Deletion of any one of the seven genes causes radical reduction or complete loss of the Drosophila eye. Yet in collaboration with certain signaling molecules, any one of them, except sine oculus, can cause ectopic expression of an eye. Like other developmental cascades, a network of genes is required for organogenesis. Six1, Dach, and Eya are important in the formation of the kidney, muscle, and inner ear, as well as eyes, which suggests that this suite of genetically interacting gene products may have been recruited repeatedly during evolution for formation of a variety of structures.

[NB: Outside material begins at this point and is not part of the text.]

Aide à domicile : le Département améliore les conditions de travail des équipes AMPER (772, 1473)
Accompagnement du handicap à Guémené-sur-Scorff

Appearance of photodetection systems probably happened many (possibly hundreds of) times, until selection produced at least the two independent, main types of photoreceptor types known today—ciliary and rhabdomeric.Russell D. Fernald (2006) "Casting a Genetic Light on the Evolution of Eyes" Science 313(5795): pp 1914-1918
The pax6 gene family is not the only gene with a role to play in eye development, and the particular combination of genes which produce eyes in modern species was assembled by a process of gene duplication, mutation, recombination, and natural selection. Parts of those developmental pathways are homologous across many species, but other aspects were assembled from preexisting combinations of interacting genes active elsewhere in the body which were drawn together independently, perhaps as many as 40 different times over the evolutionary history of life.
This means that the possession of pax6 is a shared, derived character across the bilaterians, but the particular expression of pax6 in the development of the eye is a shared, derived character within smaller subgroups, a trait which evolved several times, built on the nested hierarchy of evolutionary histories of all those groups.